» REQUIRED WORK
1. List every currency named in the article on the renminbi's inclusion in the SDR.
2. Rewrite all of the records below, switching "GUI agent" to "interface agent" and leaving everything else as it is. Leave the pictures out of your answer.

— START OF SOURCE TEXT —

By JC Collins
With the announcement from the International Monetary Fund on renminbi SDR inclusion fast approaching, it is worth taking some time to review the fundamentals surrounding this all important event. Over the last few weeks I’ve focused much of the material here on the increase in RMB demand that will come after the announcement, as well as the impending interest rate increase from the Federal Reserve and the depreciating effects this will have on the USD and gold.
The potential for shifting wealth could be measured not just in the billions of dollars, but in the trillions. The overall effects of this huge monetary change are being minimized in the western media, as the script is being presented that the inclusion of the renminbi into the SDR will have little effect on the Chinese currency. Some are even going as far as to state that it will cause the RMB to depreciate further, even though the renminbi has already appreciated 10% against the dollar in the last 5 years.
There are a few factors which will determine the path forward, one of which is the actual weight the renminbi is given in the SDR composition. Another will be the interest rate increase by the Fed and China’s response to that increase. A response, which could in fact take place before the Fed’s announcement on December 16, 2015.
A few days ago US Treasury Secretary Jack Lew told Chinese Vice Premier Wang Yang that the United States supports the inclusion of the RMB into the SDR composition. Further discussions amongst the two also focused on China moving towards a more market-oriented exchange rate and implementing fiscal policies to boost domestic consumption.
All of those points fit into the thesis which has been presented here on POM on everything from the SDR decision, to the migration of the Chinese rural population into the ghost cities. The creation of a Chinese middle class over the next five years will amount to socioeconomic engineering of the highest order.
It is increasingly obvious that the inclusion of the renminbi into the SDR will be a fundamental change in how the international monetary system is structured. But at what weight will this inclusion take place?
Based on China’s share of global exports, foreign exchange reserves, and existing use of the renminbi in global capital flows, it has been determined that the SDR weight of the RMB could be in the 14% to 16% range.
This would put the Chinese currency above the British pound and Japanese yen in the basket, but still below the US dollar and euro. Such a scenario, based on existing data, will increase the SDR interest rate by 22 basis points and trigger significant portfolio rebalancing towards renminbi financial markets.

— END OF SOURCE TEXT —
— START OF INFORMATION SHOWN —

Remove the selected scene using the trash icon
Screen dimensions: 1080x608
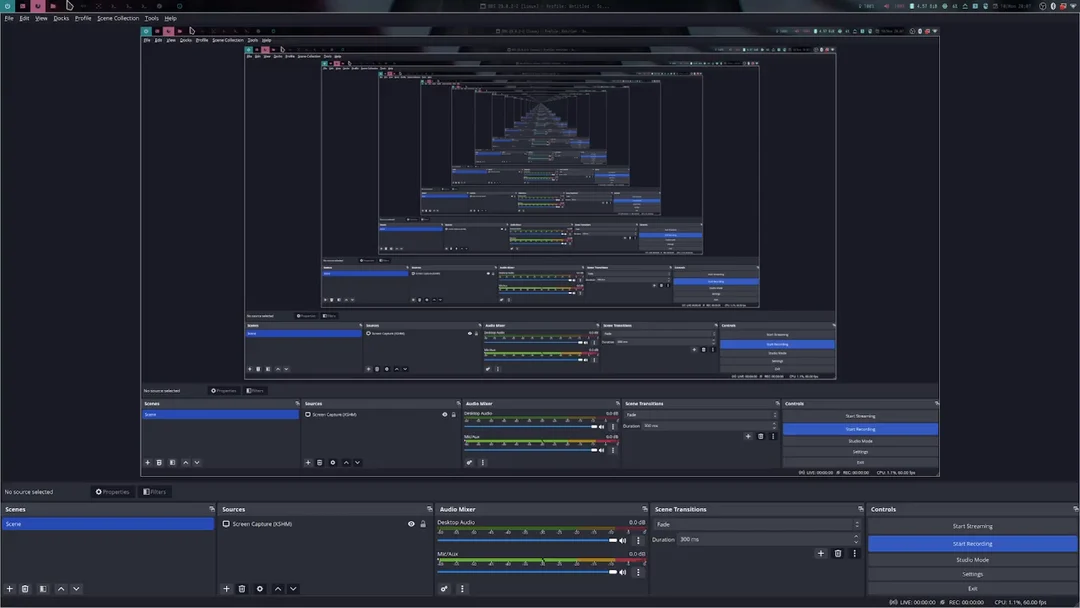25,589
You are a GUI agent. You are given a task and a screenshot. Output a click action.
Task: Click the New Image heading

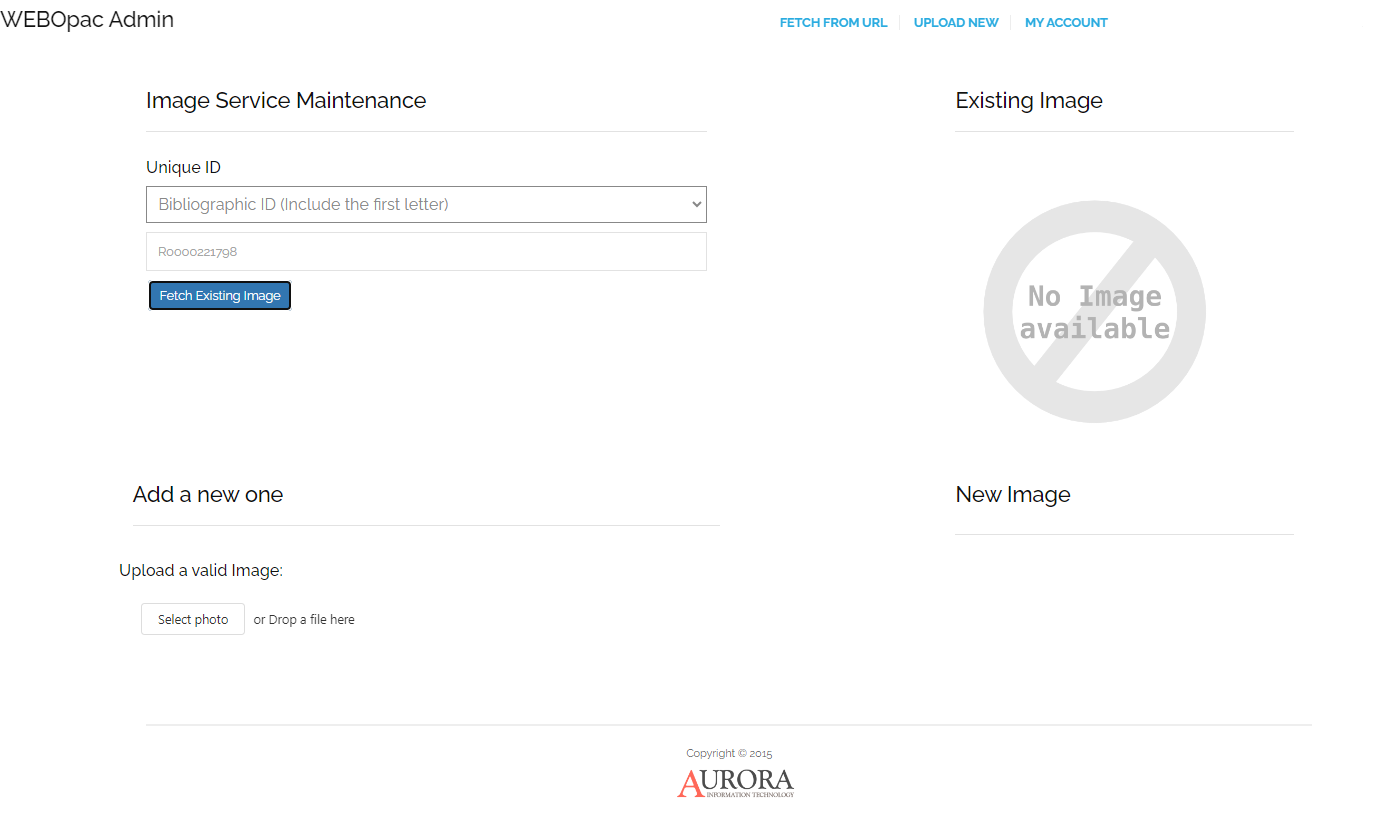1013,495
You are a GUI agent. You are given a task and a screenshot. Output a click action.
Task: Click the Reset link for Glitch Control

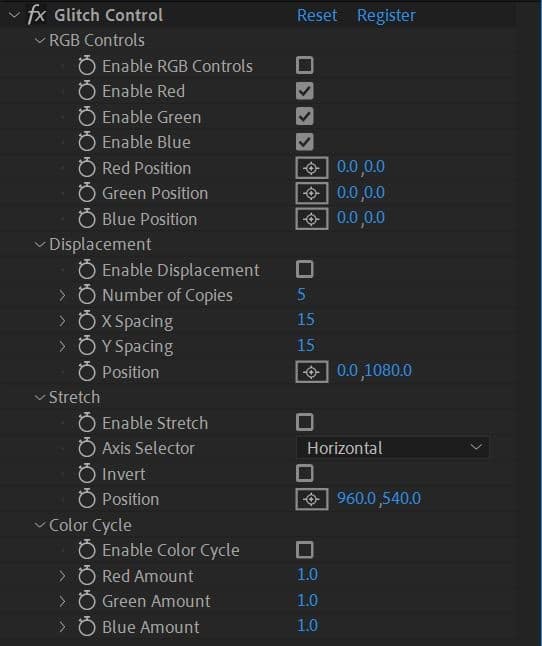[x=317, y=16]

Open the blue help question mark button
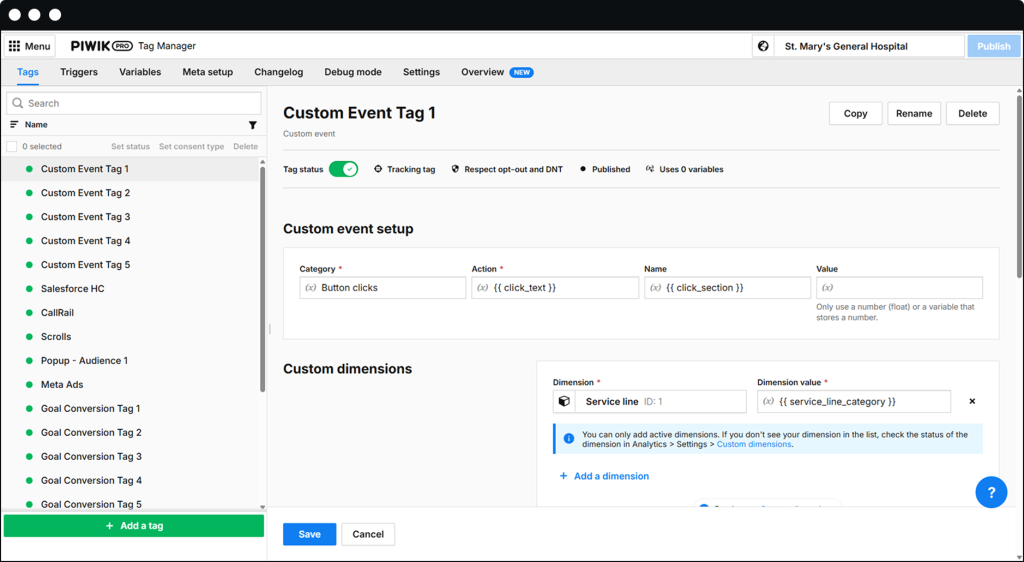point(991,492)
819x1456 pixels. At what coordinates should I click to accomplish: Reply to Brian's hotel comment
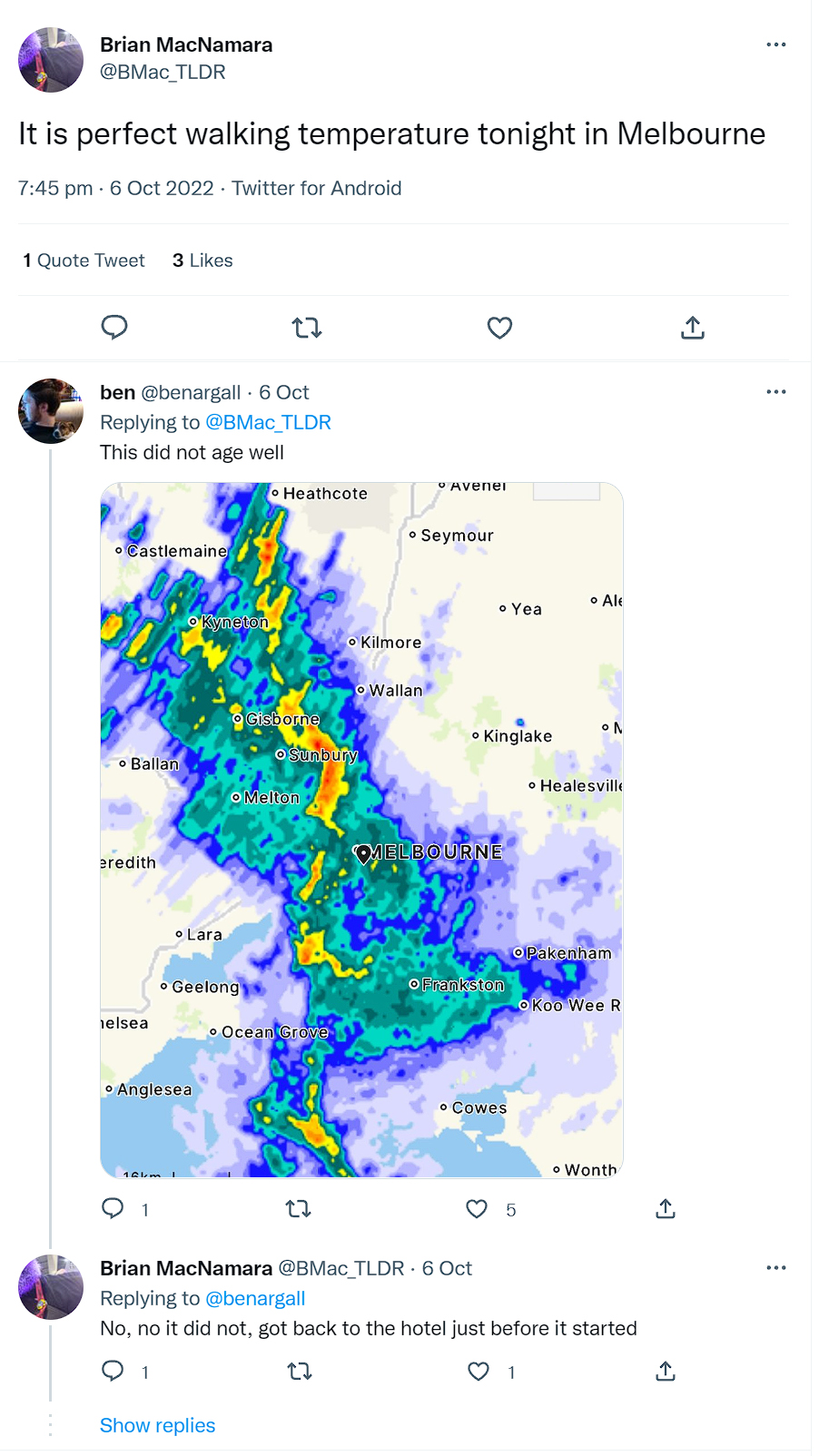point(114,1372)
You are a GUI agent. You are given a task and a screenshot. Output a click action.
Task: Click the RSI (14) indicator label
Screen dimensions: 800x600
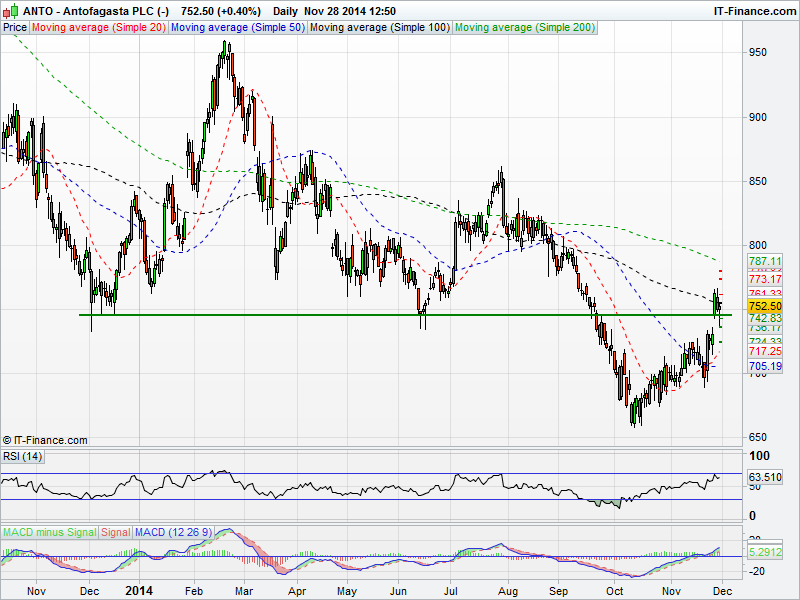point(22,457)
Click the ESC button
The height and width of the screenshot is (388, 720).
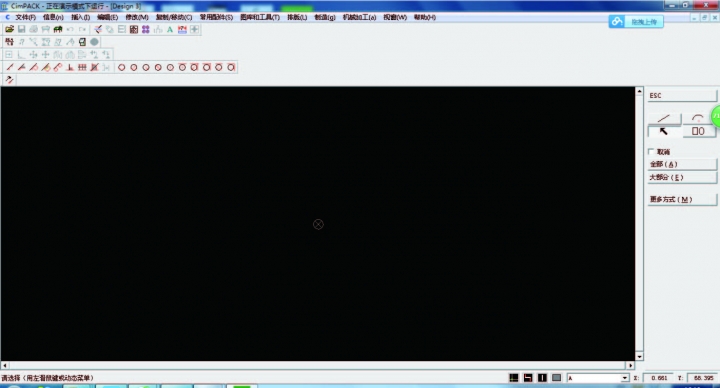[x=682, y=96]

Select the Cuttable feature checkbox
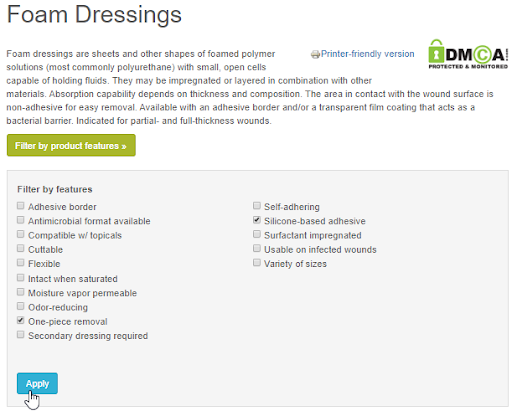coord(21,249)
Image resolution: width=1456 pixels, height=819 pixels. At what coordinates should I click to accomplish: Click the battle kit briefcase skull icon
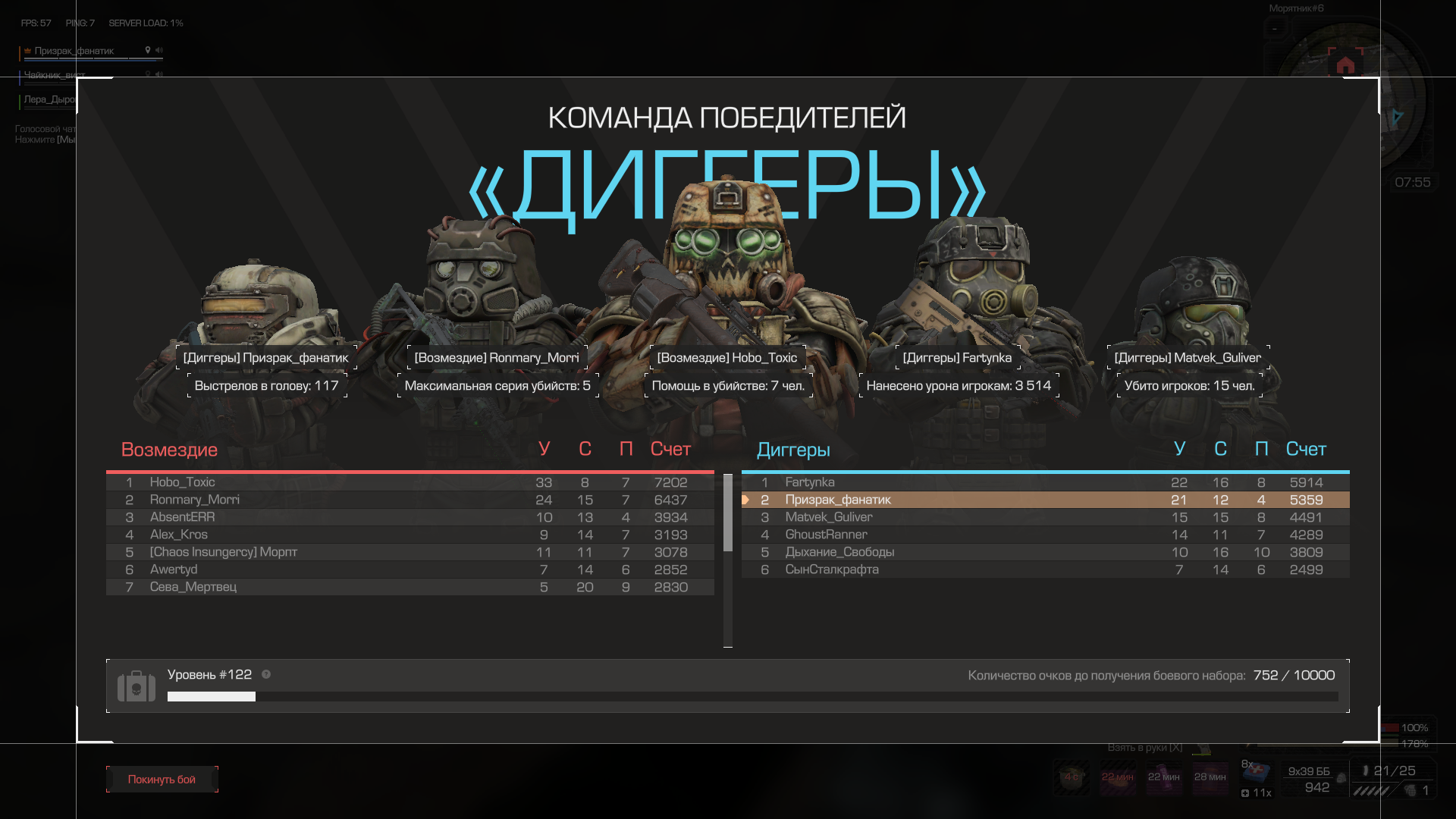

— END OF INFORMATION SHOWN —

» LIST OF SOLUTIONS
1. Renminbi (RMB), US dollar, British pound, Japanese yen, euro

2.
Remove the selected scene using the trash icon
Screen dimensions: 1080x608
25,589
You are a interface agent. You are given a task and a screenshot. Output a click action.
Task: Click the New Image heading

1013,495
You are a interface agent. You are given a task and a screenshot. Output a click action.
Task: Click the Reset link for Glitch Control

[x=317, y=16]

Open the blue help question mark button
point(991,492)
819x1456 pixels. At what coordinates should I click to accomplish: Reply to Brian's hotel comment
point(114,1372)
You are a interface agent. You are given a task and a screenshot. Output a click action.
Task: Click the RSI (14) indicator label
Screen dimensions: 800x600
point(22,457)
Click the ESC button
The height and width of the screenshot is (388, 720).
[x=682, y=96]

Select the Cuttable feature checkbox
coord(21,249)
Image resolution: width=1456 pixels, height=819 pixels. At what coordinates should I click to accomplish: Click the battle kit briefcase skull icon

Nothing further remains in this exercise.